REQUIRED ACTIONS:
A - Translate into Spanish this sentence from the essay on David Brooks: "On April 15, he has published a column for said newspaper entitled “Five lies our culture tells us.”"
B - Print the passage of the essay on David Brooks that begins at the words "Readers who have" and stops after "constructive to say.".
C - Answer from the essay on David Brooks:
(i) Which way does the author say he leans politically?
(ii) For which newspaper is Brooks a regular columnist?
(iii) On what date did Brooks publish the column the author examines?

TEXT:
David Brooks and the five lies culture tells us-by Massimo Pigliucci

Readers who have followed several incarnations of my blogs (like this one, and this one, and this one) will have easily figured out that, politically speaking, I lean left, though with a number of qualifications and caveats. But I make a point of reading conservative authors and columnists, for a couple of reasons: first, to keep up with what they say and how they think (so to sharpen my own opinions and arguments), and second because they too, at least some of the times, have something interesting or constructive to say.

A recent example is David Brooks, a regular New York Times columnist, who is defined by Wikipedia as a Canadian-born American conservative political and cultural commentator who writes for The New York Times. On April 15, he has published a column for said newspaper entitled “Five lies our culture tells us.” I’d like to examine each of the lies in turn, in order to stimulate a discussion that may help us all see why such lies contribute to (or even, as Brooks argues, are at the root of) our political problems.

DATASET RECORDS:
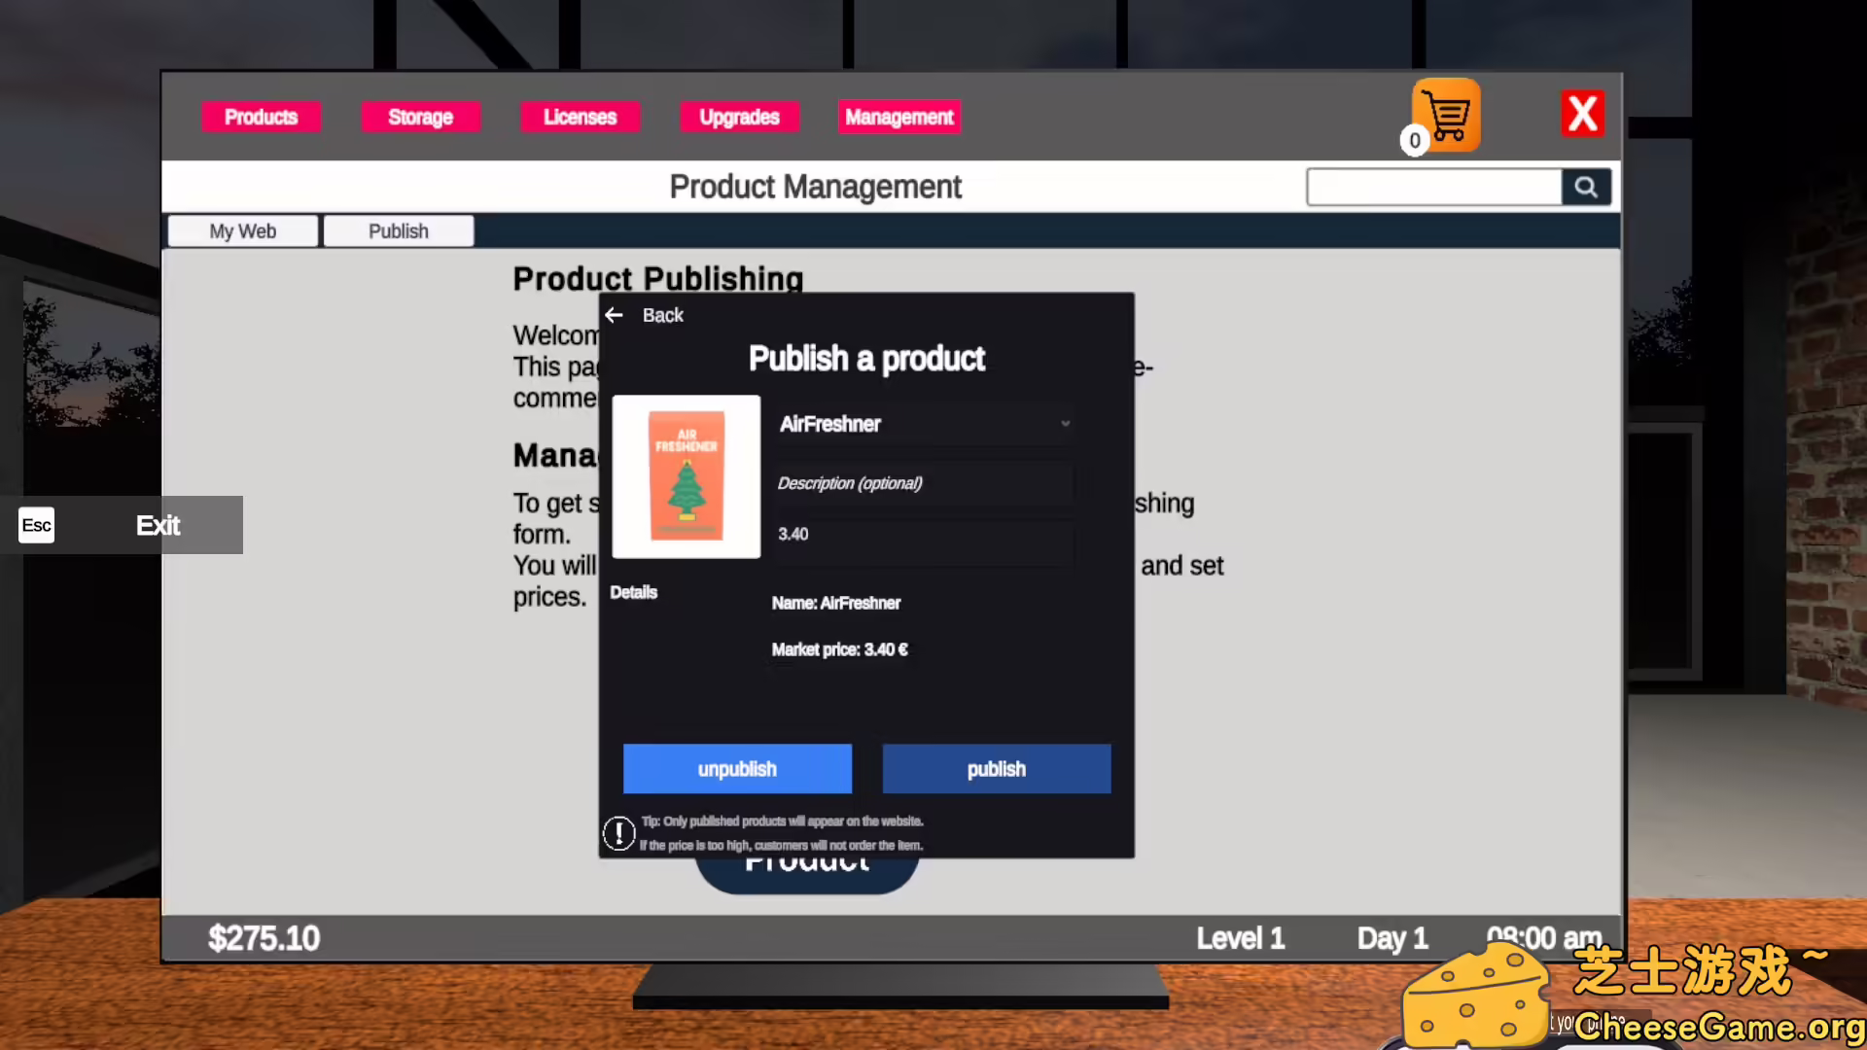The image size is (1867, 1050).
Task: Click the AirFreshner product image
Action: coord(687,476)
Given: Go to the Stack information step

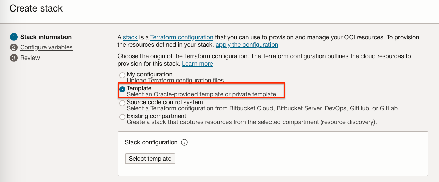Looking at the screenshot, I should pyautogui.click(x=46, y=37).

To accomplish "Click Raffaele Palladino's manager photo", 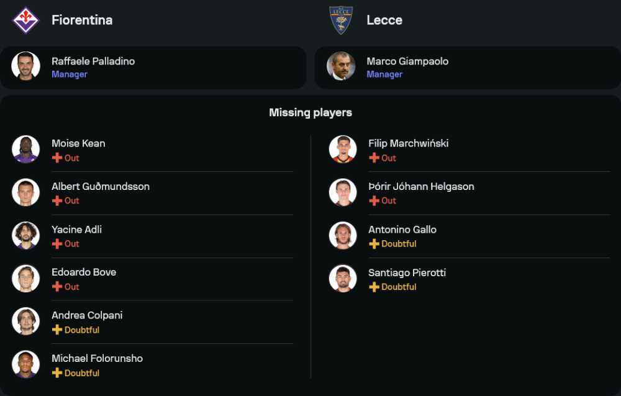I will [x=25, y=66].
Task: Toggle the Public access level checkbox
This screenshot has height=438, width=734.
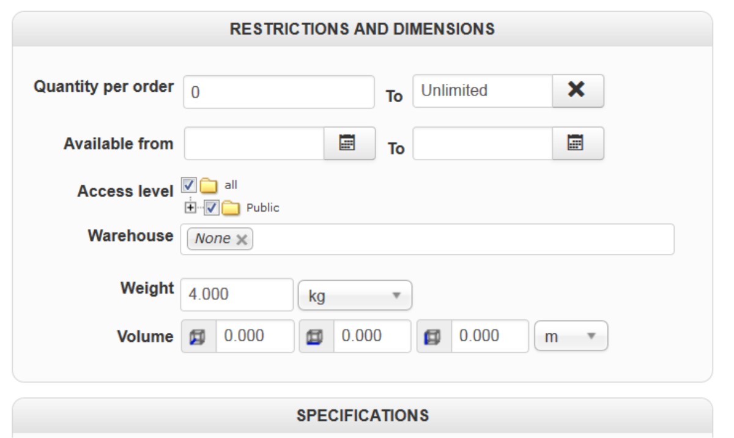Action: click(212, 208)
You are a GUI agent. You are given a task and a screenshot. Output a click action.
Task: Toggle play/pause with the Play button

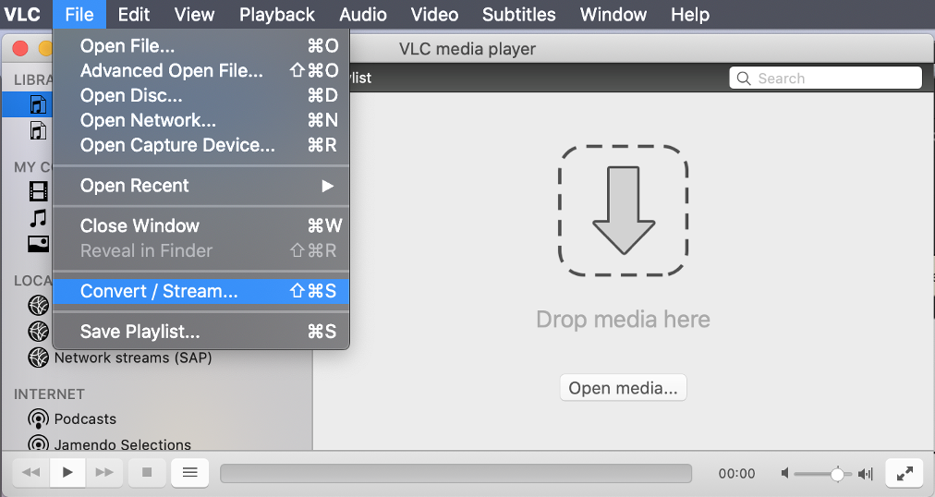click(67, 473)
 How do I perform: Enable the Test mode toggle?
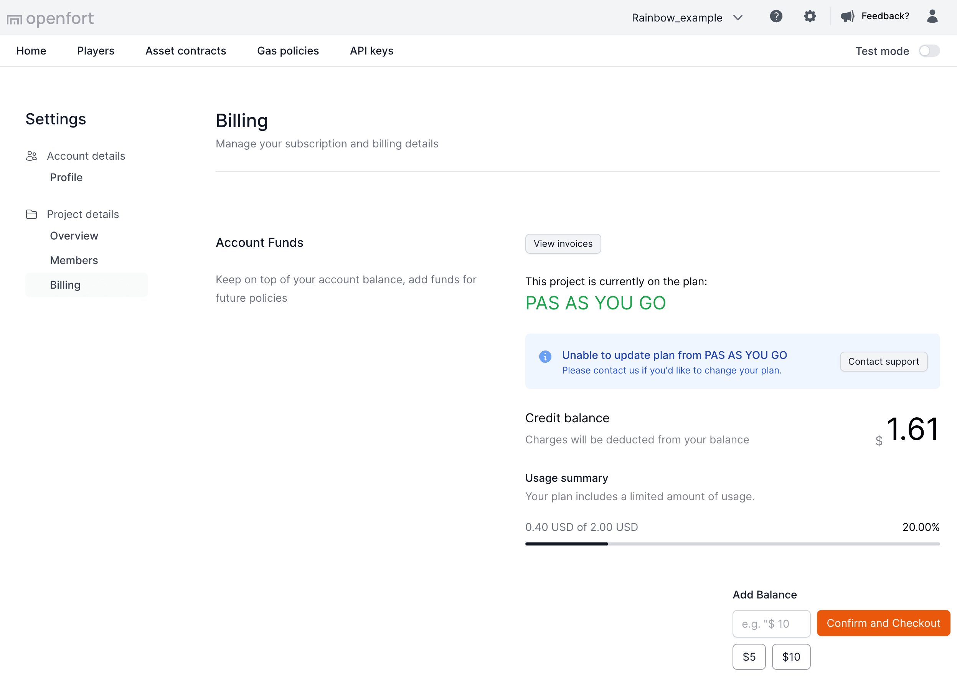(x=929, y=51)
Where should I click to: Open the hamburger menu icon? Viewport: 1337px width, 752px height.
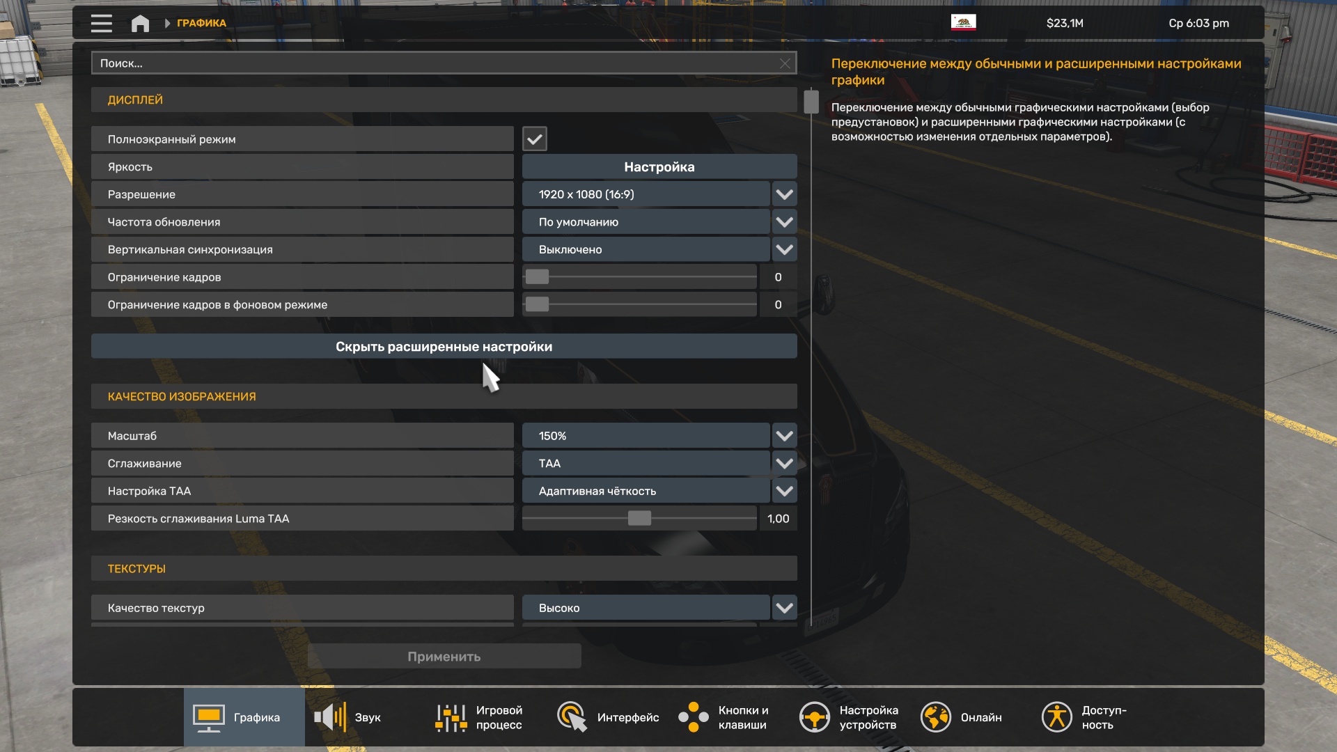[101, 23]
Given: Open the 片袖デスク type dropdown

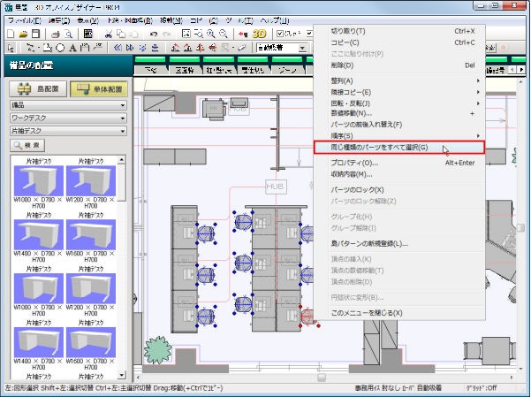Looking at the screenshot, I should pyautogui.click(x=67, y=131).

TASK RESULTS:
A - El 15 de abril publicó una columna en dicho periódico titulada «Cinco mentiras que nos cuenta nuestra cultura».

B -
Readers who have followed several incarnations of my blogs (like this one, and this one, and this one) will have easily figured out that, politically speaking, I lean left, though with a number of qualifications and caveats. But I make a point of reading conservative authors and columnists, for a couple of reasons: first, to keep up with what they say and how they think (so to sharpen my own opinions and arguments), and second because they too, at least some of the times, have something interesting or constructive to say.

C -
(i) Left, though with a number of qualifications and caveats.
(ii) The New York Times.
(iii) April 15.